[Selected extract Boundary: Start]
He never heard songs like "Fucked With a Knife," "Stripped, Raped and Strangled" or "Force Fed Broken Glass," and he's no longer around to tell us whether good taste should perhaps win this round over "creativity."

"It doesn't bother me at all, I'm just not offended by it," says Tiffany Horvath of the band's material. Horvath is 20, a Phoenix resident and a devout death-metal fan. She says she's been into the genre for about six or seven months, graduating from Venom and old Black Sabbath to bands like Grave, Malevolent Creation, Suffocation, and her favorite, Cannibal Corpse. "It's good music, they're a great band, they have a lot of talent; I just like em a lot. I'm sure it's offensive to some people who aren't into their music."

Bone fragments clot to the hatchet
Knee-deep in the blood of the dead
Cranial separation
Sex with her severed head.

--The Pick-Axe Murders" Despite the graphic nature of Corpse's lyrics, the violent scenarios that frequently involve females as the victims, Horvath isn't troubled by what she hears. "No, it's not that different to me," she says during a brief phone interview. "I mean, the people that I hang out with say things like that so I don't take offense to it at all."

"I think some of those girls enjoy some of the things we write about," says lyricist/vocalist Chris Barnes, his voice a quiet, congenial rasp over the long-distance line. "But they understand it's not violence toward women. That's ridiculous."
He started the band five years ago, along with guitarists Jack Owen and Rob Barrett, bassist Alex Webster and drummer Paul Mazurkiewicz in Buffalo; the group was signed to Metal Blade Records almost immediately. Corpse's latest release, The Bleeding, was anointed by Request magazine as ". . . death metal at its nastiest and most unpleasant." Which, to a death-metal fan, is the equivalent of telling a coprophiliac the plumbing just backed up. Yes, Cannibal Corpse is red hot.

To nonfans, however, Barnes' lyrics are revolting, and to some, they're stupid and predictable, as if he sat down and purposely tried to write the most offensive things he could come up with. When this is suggested to him, he is grossly insulted. "That's not how we go about things musically, and that's not how I go about things lyrically, either," he says emphatically. "I just write what's on my mind. I think of a cool story to write about, something that's just bone-chilling; a lot of things I write about frighten me. I'm very serious with the lyrics that I write, I treat it as an author would treat a short story or book that he's writing." Barnes also readily admits that the girls in the audience aren't the only ones getting a charge out of his words. "When I write the stuff," he says quietly, "it tends to arouse me sexually."
[Selected extract Boundary: End]
[Given data Boundary: Start]
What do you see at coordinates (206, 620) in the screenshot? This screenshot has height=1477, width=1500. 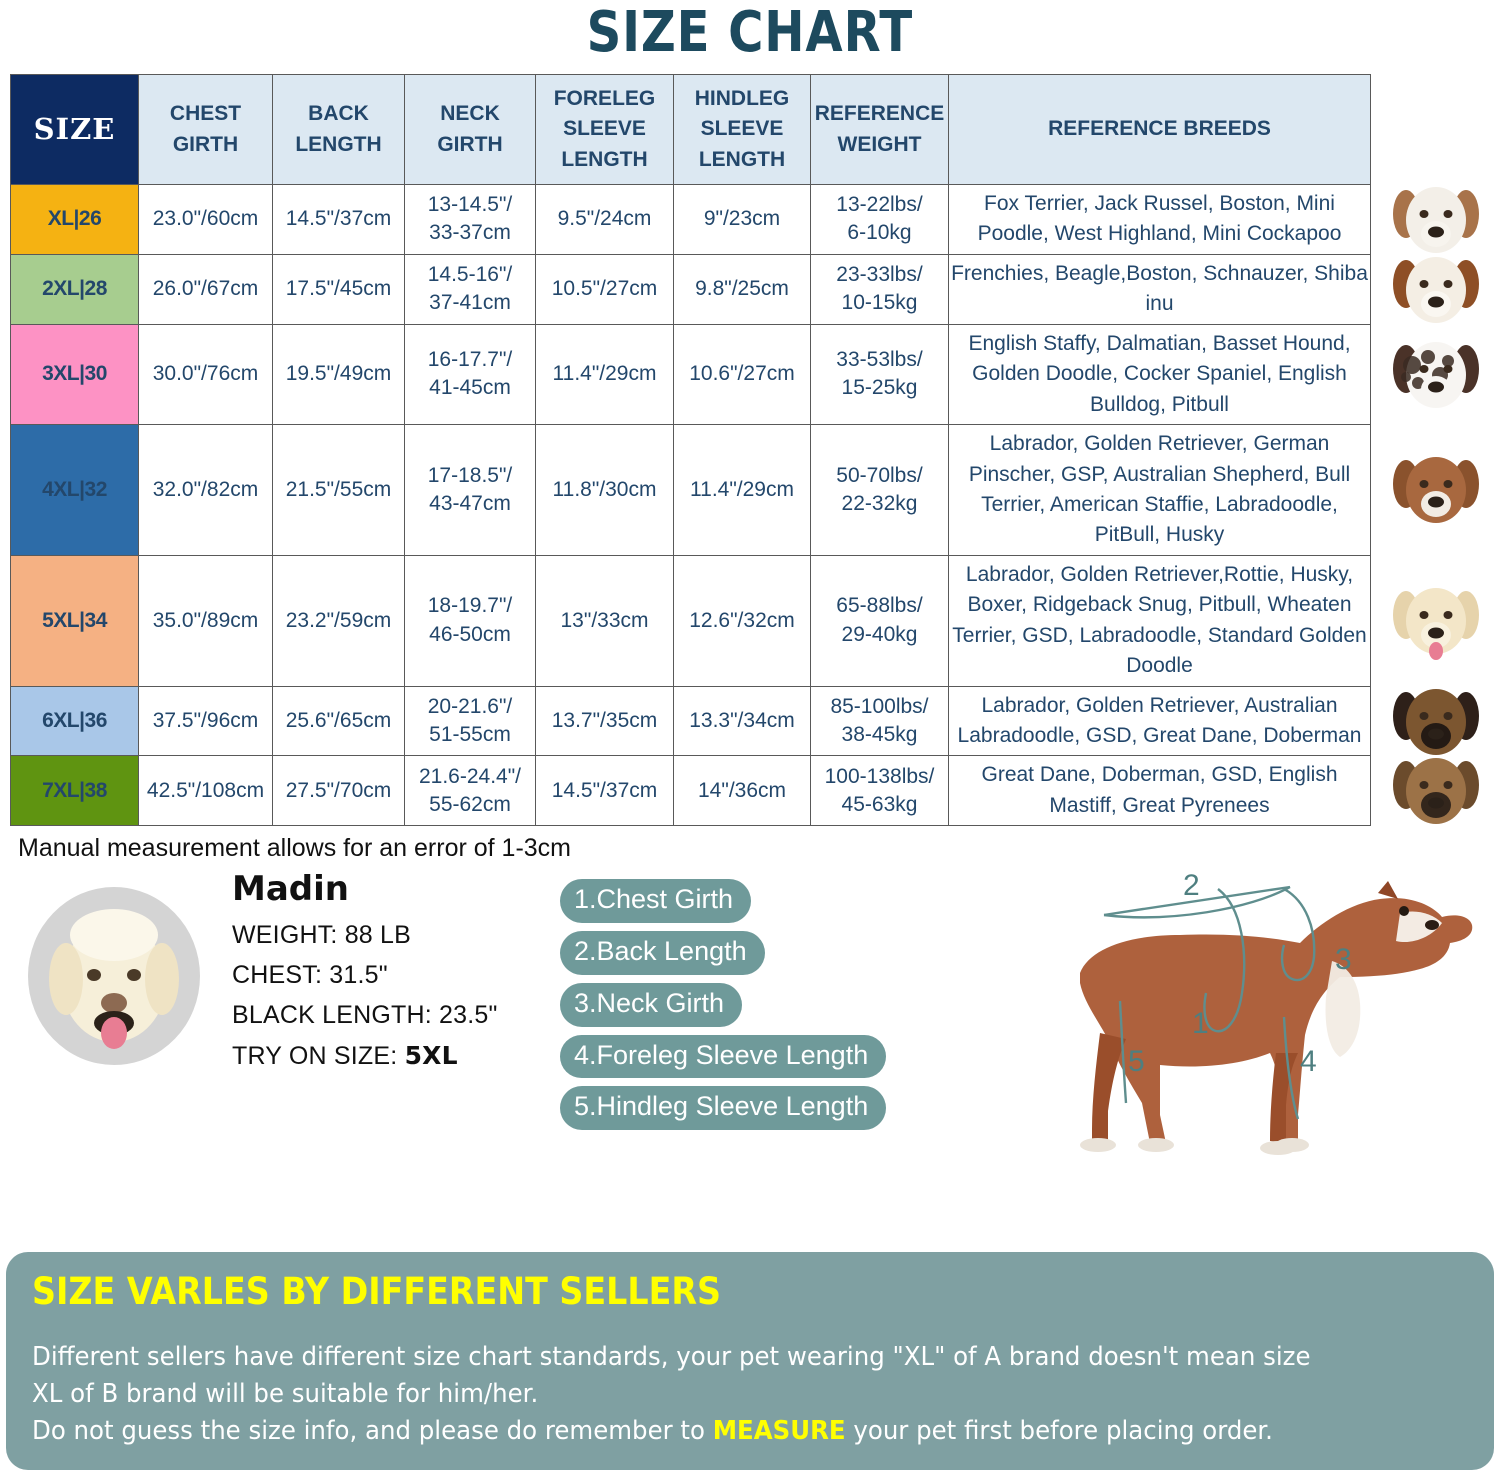 I see `cell-chest-girth-4: 35.0"/89cm` at bounding box center [206, 620].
[Given data Boundary: End]
Problems and tasks:
1) Three questions on the Cannibal Corpse article:
(a) How old is Tiffany Horvath?
(b) Which record label signed the band?
(c) In what city did the band start?
2) Could you reproduce the part of the Cannibal Corpse article that begins with the words containing "He never heard" and ends with "her severed head.", swapping "Phoenix" for "Tucson"?

Solutions for each task:
1)
(a) 20
(b) Metal Blade Records
(c) Buffalo

2)
He never heard songs like "Fucked With a Knife," "Stripped, Raped and Strangled" or "Force Fed Broken Glass," and he's no longer around to tell us whether good taste should perhaps win this round over "creativity."

"It doesn't bother me at all, I'm just not offended by it," says Tiffany Horvath of the band's material. Horvath is 20, a Tucson resident and a devout death-metal fan. She says she's been into the genre for about six or seven months, graduating from Venom and old Black Sabbath to bands like Grave, Malevolent Creation, Suffocation, and her favorite, Cannibal Corpse. "It's good music, they're a great band, they have a lot of talent; I just like em a lot. I'm sure it's offensive to some people who aren't into their music."

Bone fragments clot to the hatchet
Knee-deep in the blood of the dead
Cranial separation
Sex with her severed head.